▸ DATA SHOWN
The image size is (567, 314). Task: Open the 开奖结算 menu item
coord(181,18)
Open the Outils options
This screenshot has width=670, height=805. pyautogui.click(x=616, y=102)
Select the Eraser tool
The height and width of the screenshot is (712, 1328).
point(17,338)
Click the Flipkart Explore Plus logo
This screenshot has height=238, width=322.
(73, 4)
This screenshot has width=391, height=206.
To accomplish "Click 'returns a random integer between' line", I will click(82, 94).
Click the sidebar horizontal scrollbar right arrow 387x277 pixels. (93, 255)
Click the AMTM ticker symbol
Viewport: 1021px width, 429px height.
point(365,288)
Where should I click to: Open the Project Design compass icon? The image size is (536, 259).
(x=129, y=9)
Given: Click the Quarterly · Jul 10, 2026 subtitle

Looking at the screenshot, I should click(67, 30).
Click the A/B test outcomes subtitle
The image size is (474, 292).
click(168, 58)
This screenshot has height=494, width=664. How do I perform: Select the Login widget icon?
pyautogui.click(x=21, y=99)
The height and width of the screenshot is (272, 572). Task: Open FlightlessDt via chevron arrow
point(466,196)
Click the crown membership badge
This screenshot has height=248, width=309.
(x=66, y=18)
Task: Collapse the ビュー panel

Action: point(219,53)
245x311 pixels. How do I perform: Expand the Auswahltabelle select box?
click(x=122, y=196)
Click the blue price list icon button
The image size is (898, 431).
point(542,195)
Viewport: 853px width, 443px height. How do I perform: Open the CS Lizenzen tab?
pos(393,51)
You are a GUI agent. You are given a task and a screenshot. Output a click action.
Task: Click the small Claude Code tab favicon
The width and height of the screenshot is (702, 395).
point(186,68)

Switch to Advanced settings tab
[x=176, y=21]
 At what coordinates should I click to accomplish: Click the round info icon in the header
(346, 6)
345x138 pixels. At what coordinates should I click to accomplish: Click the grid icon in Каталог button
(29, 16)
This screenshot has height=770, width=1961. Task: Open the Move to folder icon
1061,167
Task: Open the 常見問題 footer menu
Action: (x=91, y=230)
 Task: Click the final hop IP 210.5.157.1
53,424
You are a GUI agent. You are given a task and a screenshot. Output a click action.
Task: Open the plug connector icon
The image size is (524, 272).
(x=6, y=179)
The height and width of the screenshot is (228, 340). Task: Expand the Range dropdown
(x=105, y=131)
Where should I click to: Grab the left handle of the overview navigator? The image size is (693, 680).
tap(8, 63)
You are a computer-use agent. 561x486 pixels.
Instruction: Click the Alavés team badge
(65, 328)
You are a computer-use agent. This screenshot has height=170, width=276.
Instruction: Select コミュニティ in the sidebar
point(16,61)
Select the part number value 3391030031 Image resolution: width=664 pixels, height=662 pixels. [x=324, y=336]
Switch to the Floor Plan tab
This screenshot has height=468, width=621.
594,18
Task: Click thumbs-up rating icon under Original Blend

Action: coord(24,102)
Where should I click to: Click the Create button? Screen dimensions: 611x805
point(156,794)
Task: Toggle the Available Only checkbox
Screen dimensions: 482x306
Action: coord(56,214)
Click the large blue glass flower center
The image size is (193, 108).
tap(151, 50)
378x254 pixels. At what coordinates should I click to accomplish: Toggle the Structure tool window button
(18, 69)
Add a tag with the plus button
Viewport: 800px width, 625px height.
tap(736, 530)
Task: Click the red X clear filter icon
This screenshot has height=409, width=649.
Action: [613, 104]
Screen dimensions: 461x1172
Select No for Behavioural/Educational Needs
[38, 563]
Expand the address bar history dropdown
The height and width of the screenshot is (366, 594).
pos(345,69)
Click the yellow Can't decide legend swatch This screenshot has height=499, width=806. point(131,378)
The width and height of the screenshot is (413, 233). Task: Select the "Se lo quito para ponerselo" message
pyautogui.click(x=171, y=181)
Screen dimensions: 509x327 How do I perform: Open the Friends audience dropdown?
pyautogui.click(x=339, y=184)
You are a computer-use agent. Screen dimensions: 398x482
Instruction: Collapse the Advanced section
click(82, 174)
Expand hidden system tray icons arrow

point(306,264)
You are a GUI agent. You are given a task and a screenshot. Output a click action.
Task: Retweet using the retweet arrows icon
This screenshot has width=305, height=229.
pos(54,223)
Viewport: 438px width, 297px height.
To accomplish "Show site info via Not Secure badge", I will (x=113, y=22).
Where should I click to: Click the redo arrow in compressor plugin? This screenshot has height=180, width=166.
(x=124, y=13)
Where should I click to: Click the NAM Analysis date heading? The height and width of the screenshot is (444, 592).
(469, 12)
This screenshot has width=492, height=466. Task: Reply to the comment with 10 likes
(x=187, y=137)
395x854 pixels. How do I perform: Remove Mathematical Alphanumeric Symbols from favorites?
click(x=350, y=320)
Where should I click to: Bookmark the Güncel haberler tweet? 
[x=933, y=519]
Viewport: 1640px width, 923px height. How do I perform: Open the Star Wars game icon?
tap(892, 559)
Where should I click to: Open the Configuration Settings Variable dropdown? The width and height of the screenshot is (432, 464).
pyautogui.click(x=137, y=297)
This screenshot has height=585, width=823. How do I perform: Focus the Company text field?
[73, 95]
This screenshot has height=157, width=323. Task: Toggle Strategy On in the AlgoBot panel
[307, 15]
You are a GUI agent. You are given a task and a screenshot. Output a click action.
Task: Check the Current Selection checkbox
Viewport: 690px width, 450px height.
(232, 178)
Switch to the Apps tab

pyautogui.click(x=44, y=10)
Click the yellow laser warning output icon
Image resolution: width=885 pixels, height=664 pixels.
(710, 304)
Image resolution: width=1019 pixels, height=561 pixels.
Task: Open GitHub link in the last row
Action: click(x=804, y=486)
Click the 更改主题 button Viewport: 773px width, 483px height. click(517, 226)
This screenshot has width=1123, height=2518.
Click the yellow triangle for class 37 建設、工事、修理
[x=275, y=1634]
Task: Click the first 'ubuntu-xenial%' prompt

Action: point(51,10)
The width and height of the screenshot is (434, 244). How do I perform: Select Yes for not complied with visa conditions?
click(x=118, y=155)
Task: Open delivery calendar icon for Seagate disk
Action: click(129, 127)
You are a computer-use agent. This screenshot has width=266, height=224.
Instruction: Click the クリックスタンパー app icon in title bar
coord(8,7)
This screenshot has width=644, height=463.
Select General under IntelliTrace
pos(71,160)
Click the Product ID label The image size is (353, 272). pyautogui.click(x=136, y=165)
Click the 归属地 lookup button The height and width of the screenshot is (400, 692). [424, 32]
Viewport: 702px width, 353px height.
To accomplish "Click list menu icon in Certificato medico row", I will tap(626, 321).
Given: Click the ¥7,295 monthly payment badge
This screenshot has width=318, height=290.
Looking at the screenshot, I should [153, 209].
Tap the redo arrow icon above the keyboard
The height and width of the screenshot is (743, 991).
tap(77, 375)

▸ EXERCISE DESCRIPTION
Output each entry once again, exactly as shown above.

▸ SOLUTION TO THIS EXERCISE
The image size is (567, 314). Task: Open the 开奖结算 menu item
coord(181,18)
Open the Outils options
This screenshot has width=670, height=805. pyautogui.click(x=616, y=102)
Select the Eraser tool
The height and width of the screenshot is (712, 1328).
point(17,338)
Click the Flipkart Explore Plus logo
This screenshot has height=238, width=322.
(73, 4)
This screenshot has width=391, height=206.
To accomplish "Click 'returns a random integer between' line", I will click(82, 94).
Click the sidebar horizontal scrollbar right arrow 387x277 pixels. (93, 255)
Click the AMTM ticker symbol
Viewport: 1021px width, 429px height.
point(365,288)
Where should I click to: Open the Project Design compass icon? The image size is (536, 259).
(x=129, y=9)
Given: Click the Quarterly · Jul 10, 2026 subtitle

Looking at the screenshot, I should click(67, 30).
Click the A/B test outcomes subtitle
The image size is (474, 292).
click(168, 58)
This screenshot has height=494, width=664. How do I perform: Select the Login widget icon?
pyautogui.click(x=21, y=99)
The height and width of the screenshot is (272, 572). Task: Open FlightlessDt via chevron arrow
point(466,196)
Click the crown membership badge
This screenshot has height=248, width=309.
(x=66, y=18)
Task: Collapse the ビュー panel

Action: point(219,53)
245x311 pixels. How do I perform: Expand the Auswahltabelle select box?
click(x=122, y=196)
Click the blue price list icon button
The image size is (898, 431).
point(542,195)
Viewport: 853px width, 443px height. How do I perform: Open the CS Lizenzen tab?
pos(393,51)
You are a GUI agent. You are given a task and a screenshot. Output a click action.
Task: Click the small Claude Code tab favicon
The width and height of the screenshot is (702, 395).
point(186,68)

Switch to Advanced settings tab
[x=176, y=21]
 At what coordinates should I click to accomplish: Click the round info icon in the header
(346, 6)
345x138 pixels. At what coordinates should I click to accomplish: Click the grid icon in Каталог button
(29, 16)
This screenshot has height=770, width=1961. Task: Open the Move to folder icon
1061,167
Task: Open the 常見問題 footer menu
Action: (x=91, y=230)
 Task: Click the final hop IP 210.5.157.1
53,424
You are a GUI agent. You are given a task and a screenshot. Output a click action.
Task: Open the plug connector icon
The image size is (524, 272).
(x=6, y=179)
The height and width of the screenshot is (228, 340). Task: Expand the Range dropdown
(x=105, y=131)
Where should I click to: Grab the left handle of the overview navigator? The image size is (693, 680).
tap(8, 63)
You are a computer-use agent. 561x486 pixels.
Instruction: Click the Alavés team badge
(65, 328)
You are a computer-use agent. This screenshot has height=170, width=276.
Instruction: Select コミュニティ in the sidebar
point(16,61)
Select the part number value 3391030031 Image resolution: width=664 pixels, height=662 pixels. [x=324, y=336]
Switch to the Floor Plan tab
This screenshot has height=468, width=621.
594,18
Task: Click thumbs-up rating icon under Original Blend

Action: coord(24,102)
Where should I click to: Click the Create button? Screen dimensions: 611x805
point(156,794)
Task: Toggle the Available Only checkbox
Screen dimensions: 482x306
Action: coord(56,214)
Click the large blue glass flower center
The image size is (193, 108).
tap(151, 50)
378x254 pixels. At what coordinates should I click to accomplish: Toggle the Structure tool window button
(18, 69)
Add a tag with the plus button
Viewport: 800px width, 625px height.
tap(736, 530)
Task: Click the red X clear filter icon
This screenshot has height=409, width=649.
Action: [613, 104]
Screen dimensions: 461x1172
Select No for Behavioural/Educational Needs
[38, 563]
Expand the address bar history dropdown
The height and width of the screenshot is (366, 594).
pos(345,69)
Click the yellow Can't decide legend swatch This screenshot has height=499, width=806. point(131,378)
The width and height of the screenshot is (413, 233). Task: Select the "Se lo quito para ponerselo" message
pyautogui.click(x=171, y=181)
Screen dimensions: 509x327 How do I perform: Open the Friends audience dropdown?
pyautogui.click(x=339, y=184)
You are a computer-use agent. Screen dimensions: 398x482
Instruction: Collapse the Advanced section
click(82, 174)
Expand hidden system tray icons arrow

point(306,264)
You are a GUI agent. You are given a task and a screenshot. Output a click action.
Task: Retweet using the retweet arrows icon
This screenshot has width=305, height=229.
pos(54,223)
Viewport: 438px width, 297px height.
To accomplish "Show site info via Not Secure badge", I will (x=113, y=22).
Where should I click to: Click the redo arrow in compressor plugin? This screenshot has height=180, width=166.
(x=124, y=13)
Where should I click to: Click the NAM Analysis date heading? The height and width of the screenshot is (444, 592).
(469, 12)
This screenshot has width=492, height=466. Task: Reply to the comment with 10 likes
(x=187, y=137)
395x854 pixels. How do I perform: Remove Mathematical Alphanumeric Symbols from favorites?
click(x=350, y=320)
Where should I click to: Bookmark the Güncel haberler tweet? 
[x=933, y=519]
Viewport: 1640px width, 923px height. How do I perform: Open the Star Wars game icon?
tap(892, 559)
Where should I click to: Open the Configuration Settings Variable dropdown? The width and height of the screenshot is (432, 464).
pyautogui.click(x=137, y=297)
This screenshot has height=585, width=823. How do I perform: Focus the Company text field?
[73, 95]
This screenshot has height=157, width=323. Task: Toggle Strategy On in the AlgoBot panel
[307, 15]
You are a GUI agent. You are given a task and a screenshot. Output a click action.
Task: Check the Current Selection checkbox
Viewport: 690px width, 450px height.
(232, 178)
Switch to the Apps tab

pyautogui.click(x=44, y=10)
Click the yellow laser warning output icon
Image resolution: width=885 pixels, height=664 pixels.
(710, 304)
Image resolution: width=1019 pixels, height=561 pixels.
Task: Open GitHub link in the last row
Action: click(x=804, y=486)
Click the 更改主题 button Viewport: 773px width, 483px height. click(517, 226)
This screenshot has width=1123, height=2518.
Click the yellow triangle for class 37 建設、工事、修理
[x=275, y=1634]
Task: Click the first 'ubuntu-xenial%' prompt

Action: point(51,10)
The width and height of the screenshot is (434, 244). How do I perform: Select Yes for not complied with visa conditions?
click(x=118, y=155)
Task: Open delivery calendar icon for Seagate disk
Action: click(129, 127)
You are a computer-use agent. This screenshot has width=266, height=224.
Instruction: Click the クリックスタンパー app icon in title bar
coord(8,7)
This screenshot has width=644, height=463.
Select General under IntelliTrace
pos(71,160)
Click the Product ID label The image size is (353, 272). pyautogui.click(x=136, y=165)
Click the 归属地 lookup button The height and width of the screenshot is (400, 692). [424, 32]
Viewport: 702px width, 353px height.
To accomplish "Click list menu icon in Certificato medico row", I will tap(626, 321).
Given: Click the ¥7,295 monthly payment badge
This screenshot has width=318, height=290.
Looking at the screenshot, I should [153, 209].
Tap the redo arrow icon above the keyboard
The height and width of the screenshot is (743, 991).
tap(77, 375)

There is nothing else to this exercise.